== Stored data ==
-- -- --

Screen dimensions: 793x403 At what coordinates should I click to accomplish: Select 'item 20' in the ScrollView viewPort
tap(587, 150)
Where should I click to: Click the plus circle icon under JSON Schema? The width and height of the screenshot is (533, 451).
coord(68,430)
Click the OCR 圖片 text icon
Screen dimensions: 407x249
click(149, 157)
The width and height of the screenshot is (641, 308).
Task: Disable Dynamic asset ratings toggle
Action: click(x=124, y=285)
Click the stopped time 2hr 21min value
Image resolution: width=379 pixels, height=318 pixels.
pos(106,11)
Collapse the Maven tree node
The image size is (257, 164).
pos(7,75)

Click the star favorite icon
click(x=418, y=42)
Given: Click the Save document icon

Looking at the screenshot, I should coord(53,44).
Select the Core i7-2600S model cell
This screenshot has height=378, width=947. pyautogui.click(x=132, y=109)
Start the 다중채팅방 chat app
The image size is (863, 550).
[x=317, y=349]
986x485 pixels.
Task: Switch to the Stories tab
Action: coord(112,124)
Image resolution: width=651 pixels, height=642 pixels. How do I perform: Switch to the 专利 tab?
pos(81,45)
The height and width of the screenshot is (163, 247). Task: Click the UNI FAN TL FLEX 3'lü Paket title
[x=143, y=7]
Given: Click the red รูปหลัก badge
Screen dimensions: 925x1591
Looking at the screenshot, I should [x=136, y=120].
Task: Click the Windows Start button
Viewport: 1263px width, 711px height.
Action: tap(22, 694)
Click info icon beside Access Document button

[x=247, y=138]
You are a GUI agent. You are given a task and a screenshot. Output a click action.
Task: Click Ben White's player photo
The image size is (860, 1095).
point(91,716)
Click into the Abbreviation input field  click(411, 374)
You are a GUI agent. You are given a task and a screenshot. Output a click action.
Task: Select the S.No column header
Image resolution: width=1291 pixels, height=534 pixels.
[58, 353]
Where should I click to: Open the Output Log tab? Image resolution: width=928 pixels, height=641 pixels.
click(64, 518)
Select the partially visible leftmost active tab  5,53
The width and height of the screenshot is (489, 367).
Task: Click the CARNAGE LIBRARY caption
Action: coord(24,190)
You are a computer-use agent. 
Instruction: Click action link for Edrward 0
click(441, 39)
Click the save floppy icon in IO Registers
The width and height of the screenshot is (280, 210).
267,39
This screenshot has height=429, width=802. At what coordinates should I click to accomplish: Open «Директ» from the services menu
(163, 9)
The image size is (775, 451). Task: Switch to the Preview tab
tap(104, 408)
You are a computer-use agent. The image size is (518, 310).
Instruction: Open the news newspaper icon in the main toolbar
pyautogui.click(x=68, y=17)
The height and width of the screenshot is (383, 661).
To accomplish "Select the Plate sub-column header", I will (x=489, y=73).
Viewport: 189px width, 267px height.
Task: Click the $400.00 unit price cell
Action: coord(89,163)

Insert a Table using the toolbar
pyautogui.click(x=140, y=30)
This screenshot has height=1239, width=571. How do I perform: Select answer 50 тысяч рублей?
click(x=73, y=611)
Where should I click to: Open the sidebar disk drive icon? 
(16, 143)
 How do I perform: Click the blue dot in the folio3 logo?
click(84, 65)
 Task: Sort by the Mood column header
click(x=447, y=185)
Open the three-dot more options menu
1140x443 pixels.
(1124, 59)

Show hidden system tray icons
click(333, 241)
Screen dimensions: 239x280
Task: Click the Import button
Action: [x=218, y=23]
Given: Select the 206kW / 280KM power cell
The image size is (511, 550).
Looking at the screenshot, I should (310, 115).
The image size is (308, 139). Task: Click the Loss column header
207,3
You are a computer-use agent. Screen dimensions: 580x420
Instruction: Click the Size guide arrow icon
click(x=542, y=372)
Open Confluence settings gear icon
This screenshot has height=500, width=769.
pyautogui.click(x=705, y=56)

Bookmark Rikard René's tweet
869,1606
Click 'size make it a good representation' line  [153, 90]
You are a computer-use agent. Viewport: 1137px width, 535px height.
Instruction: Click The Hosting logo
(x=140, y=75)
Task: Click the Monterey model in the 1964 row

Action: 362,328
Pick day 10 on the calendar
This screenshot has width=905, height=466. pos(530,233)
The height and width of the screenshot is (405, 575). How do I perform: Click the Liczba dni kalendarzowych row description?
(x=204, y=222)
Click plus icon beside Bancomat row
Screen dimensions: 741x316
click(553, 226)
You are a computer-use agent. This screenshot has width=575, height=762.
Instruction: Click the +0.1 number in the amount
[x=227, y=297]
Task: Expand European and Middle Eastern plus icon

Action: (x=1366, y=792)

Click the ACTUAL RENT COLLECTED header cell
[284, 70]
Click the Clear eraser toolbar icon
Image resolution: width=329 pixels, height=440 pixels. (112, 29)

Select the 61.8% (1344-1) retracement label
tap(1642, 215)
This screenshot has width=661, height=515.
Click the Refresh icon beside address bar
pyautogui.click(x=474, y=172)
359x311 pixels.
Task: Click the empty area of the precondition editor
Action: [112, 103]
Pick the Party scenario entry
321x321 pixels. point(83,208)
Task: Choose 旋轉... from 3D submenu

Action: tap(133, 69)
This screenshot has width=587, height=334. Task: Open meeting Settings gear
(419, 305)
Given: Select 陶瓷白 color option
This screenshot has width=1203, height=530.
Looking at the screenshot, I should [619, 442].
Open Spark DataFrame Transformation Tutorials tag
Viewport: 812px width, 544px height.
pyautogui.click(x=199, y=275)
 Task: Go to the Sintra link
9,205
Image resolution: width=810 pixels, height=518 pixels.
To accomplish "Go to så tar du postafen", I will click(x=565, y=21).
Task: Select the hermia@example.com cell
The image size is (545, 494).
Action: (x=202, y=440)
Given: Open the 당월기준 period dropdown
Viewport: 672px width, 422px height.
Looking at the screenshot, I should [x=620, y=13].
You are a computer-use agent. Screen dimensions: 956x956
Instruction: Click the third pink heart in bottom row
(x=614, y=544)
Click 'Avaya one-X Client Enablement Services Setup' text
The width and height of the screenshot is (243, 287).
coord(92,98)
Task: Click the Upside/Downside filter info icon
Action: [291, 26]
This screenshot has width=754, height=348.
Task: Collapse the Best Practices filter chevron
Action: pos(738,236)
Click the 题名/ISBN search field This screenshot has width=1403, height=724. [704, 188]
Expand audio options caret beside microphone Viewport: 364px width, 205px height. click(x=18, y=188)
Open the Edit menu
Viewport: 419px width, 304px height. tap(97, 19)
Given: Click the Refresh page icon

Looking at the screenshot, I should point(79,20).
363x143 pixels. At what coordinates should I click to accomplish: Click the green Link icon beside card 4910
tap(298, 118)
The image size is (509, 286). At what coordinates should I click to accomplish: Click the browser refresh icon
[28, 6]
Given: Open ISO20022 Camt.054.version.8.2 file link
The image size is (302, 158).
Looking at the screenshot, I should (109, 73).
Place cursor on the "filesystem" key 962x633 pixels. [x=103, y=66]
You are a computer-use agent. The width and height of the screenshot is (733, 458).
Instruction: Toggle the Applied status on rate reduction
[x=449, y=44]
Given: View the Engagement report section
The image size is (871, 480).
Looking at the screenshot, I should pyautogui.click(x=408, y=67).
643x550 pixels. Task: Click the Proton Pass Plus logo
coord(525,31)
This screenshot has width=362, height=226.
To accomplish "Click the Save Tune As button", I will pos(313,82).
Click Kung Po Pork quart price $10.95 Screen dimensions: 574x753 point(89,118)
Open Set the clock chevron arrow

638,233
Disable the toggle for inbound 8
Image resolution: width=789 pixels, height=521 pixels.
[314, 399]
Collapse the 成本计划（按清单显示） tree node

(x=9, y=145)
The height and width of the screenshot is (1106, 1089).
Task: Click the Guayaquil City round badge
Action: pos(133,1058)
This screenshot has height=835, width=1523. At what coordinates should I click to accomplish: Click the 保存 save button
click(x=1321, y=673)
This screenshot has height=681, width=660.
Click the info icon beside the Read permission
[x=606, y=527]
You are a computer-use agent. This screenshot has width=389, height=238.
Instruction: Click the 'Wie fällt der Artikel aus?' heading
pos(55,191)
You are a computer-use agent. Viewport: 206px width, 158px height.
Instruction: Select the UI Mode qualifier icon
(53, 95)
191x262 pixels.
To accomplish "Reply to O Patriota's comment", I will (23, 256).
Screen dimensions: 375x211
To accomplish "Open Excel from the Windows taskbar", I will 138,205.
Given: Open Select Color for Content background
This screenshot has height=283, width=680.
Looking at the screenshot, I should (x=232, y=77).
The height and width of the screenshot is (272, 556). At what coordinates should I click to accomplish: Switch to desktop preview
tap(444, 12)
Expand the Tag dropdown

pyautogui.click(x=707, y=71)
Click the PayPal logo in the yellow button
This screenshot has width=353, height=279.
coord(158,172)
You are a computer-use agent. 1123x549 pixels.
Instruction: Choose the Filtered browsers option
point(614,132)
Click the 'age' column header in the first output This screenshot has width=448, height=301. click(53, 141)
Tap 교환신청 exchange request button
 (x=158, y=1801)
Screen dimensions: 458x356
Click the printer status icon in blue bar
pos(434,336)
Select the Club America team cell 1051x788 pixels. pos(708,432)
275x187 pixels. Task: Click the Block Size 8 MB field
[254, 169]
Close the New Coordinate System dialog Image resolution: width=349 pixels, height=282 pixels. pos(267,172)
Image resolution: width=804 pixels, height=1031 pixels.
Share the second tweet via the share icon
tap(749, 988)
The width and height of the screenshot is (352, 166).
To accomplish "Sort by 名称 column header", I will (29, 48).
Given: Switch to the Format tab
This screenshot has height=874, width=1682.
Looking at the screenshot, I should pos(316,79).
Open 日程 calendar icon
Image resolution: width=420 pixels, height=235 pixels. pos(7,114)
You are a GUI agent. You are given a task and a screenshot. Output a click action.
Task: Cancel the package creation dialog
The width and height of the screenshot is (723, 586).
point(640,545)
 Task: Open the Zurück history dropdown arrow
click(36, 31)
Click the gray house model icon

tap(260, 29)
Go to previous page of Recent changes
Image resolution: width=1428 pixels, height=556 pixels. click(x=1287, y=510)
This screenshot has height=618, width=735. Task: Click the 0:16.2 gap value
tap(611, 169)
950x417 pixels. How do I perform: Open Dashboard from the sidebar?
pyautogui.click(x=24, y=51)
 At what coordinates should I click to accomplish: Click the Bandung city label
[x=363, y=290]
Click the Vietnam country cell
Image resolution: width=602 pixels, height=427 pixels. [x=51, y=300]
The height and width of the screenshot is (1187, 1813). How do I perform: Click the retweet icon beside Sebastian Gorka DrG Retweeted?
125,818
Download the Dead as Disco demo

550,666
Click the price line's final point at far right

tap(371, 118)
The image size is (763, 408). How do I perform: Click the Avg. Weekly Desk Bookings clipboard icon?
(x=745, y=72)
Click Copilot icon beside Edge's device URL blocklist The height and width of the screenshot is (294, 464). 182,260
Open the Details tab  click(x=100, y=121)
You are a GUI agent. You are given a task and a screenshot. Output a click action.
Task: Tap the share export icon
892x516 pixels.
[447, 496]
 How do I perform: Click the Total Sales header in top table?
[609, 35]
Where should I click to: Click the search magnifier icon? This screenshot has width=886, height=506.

-- -- --

== THE TASK ==
Using the data above, extract exactly the lines from the one that holds "Instruction: Select the" to the one that holds "Select the Club", both ends included, and no others.

== TASK OUTPUT ==
Instruction: Select the UI Mode qualifier icon
(53, 95)
191x262 pixels.
To accomplish "Reply to O Patriota's comment", I will (23, 256).
Screen dimensions: 375x211
To accomplish "Open Excel from the Windows taskbar", I will 138,205.
Given: Open Select Color for Content background
This screenshot has height=283, width=680.
Looking at the screenshot, I should (x=232, y=77).
The height and width of the screenshot is (272, 556). At what coordinates should I click to accomplish: Switch to desktop preview
tap(444, 12)
Expand the Tag dropdown

pyautogui.click(x=707, y=71)
Click the PayPal logo in the yellow button
This screenshot has width=353, height=279.
coord(158,172)
You are a computer-use agent. 1123x549 pixels.
Instruction: Choose the Filtered browsers option
point(614,132)
Click the 'age' column header in the first output This screenshot has width=448, height=301. click(53, 141)
Tap 교환신청 exchange request button
 (x=158, y=1801)
Screen dimensions: 458x356
Click the printer status icon in blue bar
pos(434,336)
Select the Club America team cell 1051x788 pixels. pos(708,432)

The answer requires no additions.